The "Student Grade Predictor" code is a Python script that uses machine learning to predict a student's final grade based on their academic performance and study time. It features an interactive GUI for easy input and visualization of the predicted grade.

In [1]:
import pandas as pd
import numpy as np
import tkinter as tk
from tkinter import ttk
from tkinter import messagebox
from sklearn import linear_model
from sklearn.model_selection import train_test_split
from sklearn.metrics import mean_squared_error, r2_score
from ttkthemes import ThemedStyle

# Load the dataset (assuming the dataset is in the same directory as this script)
file_path = "data/student-mat.csv"
data = pd.read_csv(file_path, sep=';')

# Data preprocessing - handle missing values or categorical variables
# For categorical variables, we'll use one-hot encoding

# Convert categorical variables to one-hot encoding
data = pd.get_dummies(data, columns=['school', 'sex', 'address', 'famsize', 'Pstatus',
                                     'Mjob', 'Fjob', 'reason', 'guardian', 'schoolsup',
                                     'famsup', 'paid', 'activities', 'nursery', 'higher',
                                     'internet', 'romantic'], drop_first=True)

# Select features and target variable
features = data.drop(columns=['G3'])  # Features: all columns except 'G3' (final grade)
target = data['G3']  # Target variable: 'G3' (final grade)

# Split the data into training and testing sets
X_train, X_test, y_train, y_test = train_test_split(features, target, test_size=0.2, random_state=42)

# Create and train the Linear Regression model
model = linear_model.LinearRegression()
model.fit(X_train, y_train)

# Make predictions on the test set
y_pred = model.predict(X_test)

# Evaluate the model
mse = mean_squared_error(y_test, y_pred)
r2 = r2_score(y_test, y_pred)

# Function to perform the prediction and display the result on the GUI
def predict_grade():
    def predict():
        try:
            G1_input = int(g1_entry.get())
            G2_input = int(g2_entry.get())
            study_time_input = int(studytime_entry.get())

            new_student_features = pd.DataFrame({
                'G1': [G1_input],      # First-period grade
                'G2': [G2_input],      # Second-period grade
                'studytime': [study_time_input], # Weekly study time (hours)
            })

            # Perform one-hot encoding for the new student data and align with training data
            new_student_features_encoded = pd.get_dummies(new_student_features, drop_first=True)
            new_student_features_encoded = new_student_features_encoded.align(features, join='right', axis=1, fill_value=0)[0]

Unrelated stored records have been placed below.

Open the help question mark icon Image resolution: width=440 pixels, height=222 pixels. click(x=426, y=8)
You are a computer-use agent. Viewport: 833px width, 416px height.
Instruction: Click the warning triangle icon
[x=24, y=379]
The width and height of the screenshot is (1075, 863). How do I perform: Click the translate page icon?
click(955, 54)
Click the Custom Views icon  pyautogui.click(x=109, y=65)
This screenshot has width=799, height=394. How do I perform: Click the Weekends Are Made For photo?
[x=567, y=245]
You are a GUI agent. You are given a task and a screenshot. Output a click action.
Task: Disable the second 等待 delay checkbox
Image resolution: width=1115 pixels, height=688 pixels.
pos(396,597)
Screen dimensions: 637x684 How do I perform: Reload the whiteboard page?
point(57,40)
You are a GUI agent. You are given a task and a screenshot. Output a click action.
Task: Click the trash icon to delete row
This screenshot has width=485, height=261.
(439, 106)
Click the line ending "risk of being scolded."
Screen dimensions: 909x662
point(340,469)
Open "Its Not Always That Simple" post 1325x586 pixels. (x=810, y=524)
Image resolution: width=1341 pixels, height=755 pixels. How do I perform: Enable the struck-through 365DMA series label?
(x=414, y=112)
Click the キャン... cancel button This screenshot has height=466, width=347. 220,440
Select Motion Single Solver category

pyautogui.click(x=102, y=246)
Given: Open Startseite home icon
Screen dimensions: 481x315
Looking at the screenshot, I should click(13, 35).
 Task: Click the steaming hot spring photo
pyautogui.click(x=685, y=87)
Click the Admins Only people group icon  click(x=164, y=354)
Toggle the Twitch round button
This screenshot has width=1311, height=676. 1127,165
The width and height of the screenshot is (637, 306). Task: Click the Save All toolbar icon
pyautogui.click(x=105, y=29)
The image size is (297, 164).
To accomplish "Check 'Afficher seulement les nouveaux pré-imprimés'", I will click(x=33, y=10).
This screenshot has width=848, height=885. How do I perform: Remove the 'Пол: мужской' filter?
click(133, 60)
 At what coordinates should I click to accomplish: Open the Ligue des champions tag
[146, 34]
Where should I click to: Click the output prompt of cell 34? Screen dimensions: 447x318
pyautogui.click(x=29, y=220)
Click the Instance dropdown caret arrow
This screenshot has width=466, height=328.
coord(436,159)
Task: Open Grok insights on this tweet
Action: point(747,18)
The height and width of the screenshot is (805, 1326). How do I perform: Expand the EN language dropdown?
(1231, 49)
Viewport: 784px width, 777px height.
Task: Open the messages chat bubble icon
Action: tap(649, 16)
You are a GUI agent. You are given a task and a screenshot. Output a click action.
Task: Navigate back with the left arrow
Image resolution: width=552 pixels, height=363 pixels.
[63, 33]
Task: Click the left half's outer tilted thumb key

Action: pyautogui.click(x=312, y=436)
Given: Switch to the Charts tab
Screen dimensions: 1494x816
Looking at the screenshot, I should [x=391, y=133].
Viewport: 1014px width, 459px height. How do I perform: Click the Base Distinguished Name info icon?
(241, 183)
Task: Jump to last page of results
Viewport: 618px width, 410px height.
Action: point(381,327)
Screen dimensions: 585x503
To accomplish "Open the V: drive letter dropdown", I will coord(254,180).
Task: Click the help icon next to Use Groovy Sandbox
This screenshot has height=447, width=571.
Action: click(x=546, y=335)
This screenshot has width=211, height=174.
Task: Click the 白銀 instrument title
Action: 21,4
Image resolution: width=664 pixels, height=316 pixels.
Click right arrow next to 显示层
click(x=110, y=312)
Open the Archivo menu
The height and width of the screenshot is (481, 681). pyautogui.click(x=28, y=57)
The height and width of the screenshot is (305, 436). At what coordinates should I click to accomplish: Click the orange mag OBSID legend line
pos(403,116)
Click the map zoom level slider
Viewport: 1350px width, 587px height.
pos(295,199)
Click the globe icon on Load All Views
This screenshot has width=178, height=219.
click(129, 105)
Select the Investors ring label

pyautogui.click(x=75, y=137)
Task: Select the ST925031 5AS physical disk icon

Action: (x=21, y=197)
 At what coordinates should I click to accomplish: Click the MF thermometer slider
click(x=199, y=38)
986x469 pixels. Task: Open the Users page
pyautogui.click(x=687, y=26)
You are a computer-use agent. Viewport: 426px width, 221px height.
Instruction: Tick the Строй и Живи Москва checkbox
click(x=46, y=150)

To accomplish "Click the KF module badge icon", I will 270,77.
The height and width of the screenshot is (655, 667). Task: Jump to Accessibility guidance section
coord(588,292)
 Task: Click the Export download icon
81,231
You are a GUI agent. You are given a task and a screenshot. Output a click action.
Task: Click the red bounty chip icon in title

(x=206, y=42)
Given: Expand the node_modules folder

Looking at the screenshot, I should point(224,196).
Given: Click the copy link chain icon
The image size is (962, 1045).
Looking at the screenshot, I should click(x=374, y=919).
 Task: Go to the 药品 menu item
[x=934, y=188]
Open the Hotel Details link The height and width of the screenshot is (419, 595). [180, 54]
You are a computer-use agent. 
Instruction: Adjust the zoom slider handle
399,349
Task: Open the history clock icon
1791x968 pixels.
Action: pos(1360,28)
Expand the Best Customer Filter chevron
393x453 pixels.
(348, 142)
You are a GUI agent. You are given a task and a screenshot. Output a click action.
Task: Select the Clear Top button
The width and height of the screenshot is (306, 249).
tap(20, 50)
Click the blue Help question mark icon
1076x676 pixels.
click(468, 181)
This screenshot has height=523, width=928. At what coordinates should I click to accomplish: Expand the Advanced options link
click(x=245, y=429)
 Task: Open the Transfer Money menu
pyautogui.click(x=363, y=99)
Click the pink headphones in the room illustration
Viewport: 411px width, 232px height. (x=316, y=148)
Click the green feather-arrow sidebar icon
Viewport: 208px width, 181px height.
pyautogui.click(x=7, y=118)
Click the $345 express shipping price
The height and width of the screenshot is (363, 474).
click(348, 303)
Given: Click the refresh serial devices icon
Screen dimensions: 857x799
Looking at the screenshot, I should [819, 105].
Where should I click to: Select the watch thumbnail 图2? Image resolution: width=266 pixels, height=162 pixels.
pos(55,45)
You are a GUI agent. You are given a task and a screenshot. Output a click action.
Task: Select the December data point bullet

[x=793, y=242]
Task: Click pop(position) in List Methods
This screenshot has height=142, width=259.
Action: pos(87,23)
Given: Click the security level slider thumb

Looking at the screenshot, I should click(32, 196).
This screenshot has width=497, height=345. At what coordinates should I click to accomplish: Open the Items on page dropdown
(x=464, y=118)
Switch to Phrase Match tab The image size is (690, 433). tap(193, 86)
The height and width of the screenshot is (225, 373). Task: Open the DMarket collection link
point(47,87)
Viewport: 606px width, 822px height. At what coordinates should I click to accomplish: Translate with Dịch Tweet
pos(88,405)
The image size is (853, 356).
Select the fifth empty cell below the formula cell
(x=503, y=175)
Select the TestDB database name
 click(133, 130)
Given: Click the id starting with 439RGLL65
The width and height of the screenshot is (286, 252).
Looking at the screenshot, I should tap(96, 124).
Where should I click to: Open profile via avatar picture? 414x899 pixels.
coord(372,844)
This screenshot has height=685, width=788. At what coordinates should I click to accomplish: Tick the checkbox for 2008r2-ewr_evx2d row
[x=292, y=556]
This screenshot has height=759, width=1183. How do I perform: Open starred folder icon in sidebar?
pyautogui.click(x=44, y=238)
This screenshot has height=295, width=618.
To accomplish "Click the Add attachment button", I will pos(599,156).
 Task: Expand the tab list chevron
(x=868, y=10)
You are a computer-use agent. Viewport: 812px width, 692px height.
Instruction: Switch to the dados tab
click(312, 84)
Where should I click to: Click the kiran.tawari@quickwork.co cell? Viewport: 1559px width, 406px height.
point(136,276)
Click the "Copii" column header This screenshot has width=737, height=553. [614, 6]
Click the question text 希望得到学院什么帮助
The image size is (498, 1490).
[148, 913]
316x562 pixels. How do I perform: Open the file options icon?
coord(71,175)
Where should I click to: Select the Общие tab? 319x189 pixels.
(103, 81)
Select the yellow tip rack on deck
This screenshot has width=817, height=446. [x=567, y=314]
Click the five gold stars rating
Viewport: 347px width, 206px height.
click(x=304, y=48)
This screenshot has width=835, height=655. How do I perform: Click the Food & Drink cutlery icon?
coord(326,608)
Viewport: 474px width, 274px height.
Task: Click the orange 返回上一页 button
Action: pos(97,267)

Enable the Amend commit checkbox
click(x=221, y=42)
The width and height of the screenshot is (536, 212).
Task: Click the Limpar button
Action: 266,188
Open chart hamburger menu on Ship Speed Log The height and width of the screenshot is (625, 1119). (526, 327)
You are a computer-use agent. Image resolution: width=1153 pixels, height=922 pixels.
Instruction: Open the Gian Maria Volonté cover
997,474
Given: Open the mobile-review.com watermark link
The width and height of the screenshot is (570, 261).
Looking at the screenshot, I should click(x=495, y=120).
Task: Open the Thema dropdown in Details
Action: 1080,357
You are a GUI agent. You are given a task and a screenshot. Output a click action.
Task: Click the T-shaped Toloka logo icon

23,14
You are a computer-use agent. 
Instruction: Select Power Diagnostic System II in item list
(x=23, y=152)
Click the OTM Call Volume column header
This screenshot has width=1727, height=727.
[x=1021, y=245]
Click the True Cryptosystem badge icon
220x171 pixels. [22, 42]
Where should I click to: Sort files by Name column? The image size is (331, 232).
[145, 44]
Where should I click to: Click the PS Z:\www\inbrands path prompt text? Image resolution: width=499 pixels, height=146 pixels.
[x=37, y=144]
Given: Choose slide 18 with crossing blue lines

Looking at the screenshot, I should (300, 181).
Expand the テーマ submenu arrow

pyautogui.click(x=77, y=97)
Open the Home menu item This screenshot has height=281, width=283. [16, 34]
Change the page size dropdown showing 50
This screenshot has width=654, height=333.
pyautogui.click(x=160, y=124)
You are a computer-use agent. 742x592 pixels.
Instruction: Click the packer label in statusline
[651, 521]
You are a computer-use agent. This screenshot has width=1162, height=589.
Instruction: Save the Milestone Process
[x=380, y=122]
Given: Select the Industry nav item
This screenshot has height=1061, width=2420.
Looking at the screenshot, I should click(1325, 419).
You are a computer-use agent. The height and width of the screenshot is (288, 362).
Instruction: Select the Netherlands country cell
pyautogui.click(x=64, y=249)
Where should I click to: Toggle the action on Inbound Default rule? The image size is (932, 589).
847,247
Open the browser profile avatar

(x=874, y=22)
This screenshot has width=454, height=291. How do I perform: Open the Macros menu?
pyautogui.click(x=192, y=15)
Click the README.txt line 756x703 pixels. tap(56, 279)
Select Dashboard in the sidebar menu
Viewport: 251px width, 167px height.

            predicted_grade = model.predict(new_student_features_encoded)

            print("Predicted Final Grade for the New Student:", predicted_grade[0])
            predicted_label.config(text=f"Predicted Final Grade: {predicted_grade[0]:.2f}")
        except ValueError:
            print("Error: Please enter valid numeric values for G1, G2, and study time.")
            predicted_label.config(text="Please enter valid numeric values for G1, G2, and study time.")

    # Create the tkinter window
    window = tk.Tk()
    window.title("Student Grade Predictor")

    # Set a fixed window size
    window.geometry("400x300")  # Adjust the size as needed

    # Apply a themed style to the window
    style = ThemedStyle(window)
    style.theme_use("arc")  # You can change the theme here (try "clam", "equilux", etc.)

    # Create and pack a description label
    description_label = ttk.Label(window, text="Welcome to the Student Grade Predictor!\n"
                                               "Please enter the student's information below:")
    description_label.pack(pady=20)

    # Create and pack input fields
    g1_label = ttk.Label(window, text="G1 (first-period grade):")
    g1_label.pack()
    g1_entry = ttk.Entry(window)
    g1_entry.pack()

    g2_label = ttk.Label(window, text="G2 (second-period grade):")
    g2_label.pack()
    g2_entry = ttk.Entry(window)
    g2_entry.pack()

    studytime_label = ttk.Label(window, text="Weekly study time (hours):")
    studytime_label.pack()
    studytime_entry = ttk.Entry(window)
    studytime_entry.pack()

    # Create and pack the Predict button
    predict_button = ttk.Button(window, text="Predict", command=predict)
    predict_button.pack(pady=20)

    # Create and pack the label to display the predicted grade
    predicted_label = ttk.Label(window, text="", background=style.lookup("TLabel", "background"))
    predicted_label.pack()

    # Start the tkinter main loop
    window.mainloop()

# Call the function to predict grade
predict_grade()


FileNotFoundError: [Errno 2] No such file or directory: 'data/student-mat.csv'